We also have an incredible diversity of roadside apples, each unique, a wonder of natural breeding. I have a grafted CowGate and a Wolfe in my orchard. And who knows, maybe my own wild Lilli, Bulero, Mr C, Sasha, Ditto or Cali will be the next wonder of the world of apples. Then again, maybe not. But I like them. Sue
I’m not aware of any apples that originated in Arizona, but I am growing trees I grafted from a old tree growing on the old homestead of Virgil Earp (Wyatt Earp’s brother) in Kirkland Arizona.
The variety has yet to be identified, but when my tree starts fruiting I may get some help with that, as I have a neighbor who’s brother did a lot of local apple tree identification. Looking at, or dissecting the trunk of the old Earps apple may tell if its grafted, or a seedling. It was almost dead when the friend who loves the apples, and wanted a tree, got me scions in 2015.
You may consider yourselves a different state but you’re not.
I’ve been to the UP, it’s a great place.
I said recognized varieties, absolutely there are roadside apples everywhere in MI that some old homesteads beloved treasure just never made it past the family. Those stories are the best part of some of this stuff, but unfortunately they die with most folks that knew anything about it.

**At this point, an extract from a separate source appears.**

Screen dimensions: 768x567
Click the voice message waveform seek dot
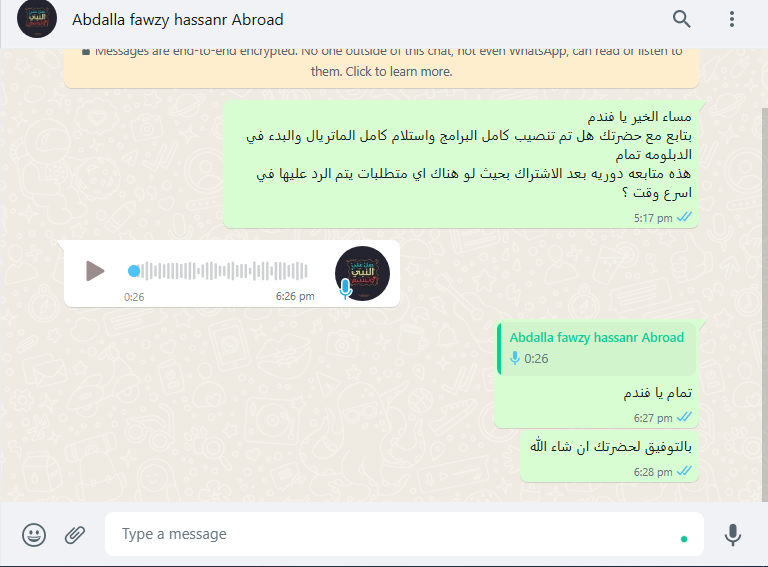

Interesting, i’ve never heard of these 2 varieties you mention and i’ve scoured the internet. They are certainly out there now that i search them by name. Good to know thanks!
We’re growing Fall Russet, as it happens. Just entering its first year after bench grafting last spring, but it’s doing well for us so far. I believe we got the scion wood from Maple Valley. I was interested in it partly because Burford talks it up pretty enthusiastically (it’s supposed to be very good eating, similar to Pomme Gris, and it’s one of the apples that he rates as most disease resistant), and partly because it sounded like the russets that my dad remembered eating when he was growing up in MI (West Branch area, though his family later moved to the Soo). I have not seen a source for Shiawassee Beauty that I can remember offhand.
Nope SB seems to be impossible to find so far, but i’ll keep kicking the tires.
Maple Valley has now closed down at least since 2016 because the owner is sick or to old, 1 of the 2.
Grin has fall russet so if nothing else i will hopefully acquire it that way next year.
I know Maple Valley was out of commission for a while, but it looks like they’re back up and running now (the original owner took on a new partner, I believe). We got some very nice scion wood from them last year, and they appear to be taking orders for this spring. They didn’t happen to have what I was looking for, but Fall Russet is on their list for this year, if you’re interested. Deadline is March 15th.
Here’s the link for your convenience:
My bad last time i checked in with them they told me they were closed so i just assumed. Good to know thanks!
It’s very sad that our fruit growing heritage has been mostly lost here in Kansas. Off the top of my head, I can only think of Stayman Apple, Douglas Pear and Sunflower Paw Paw.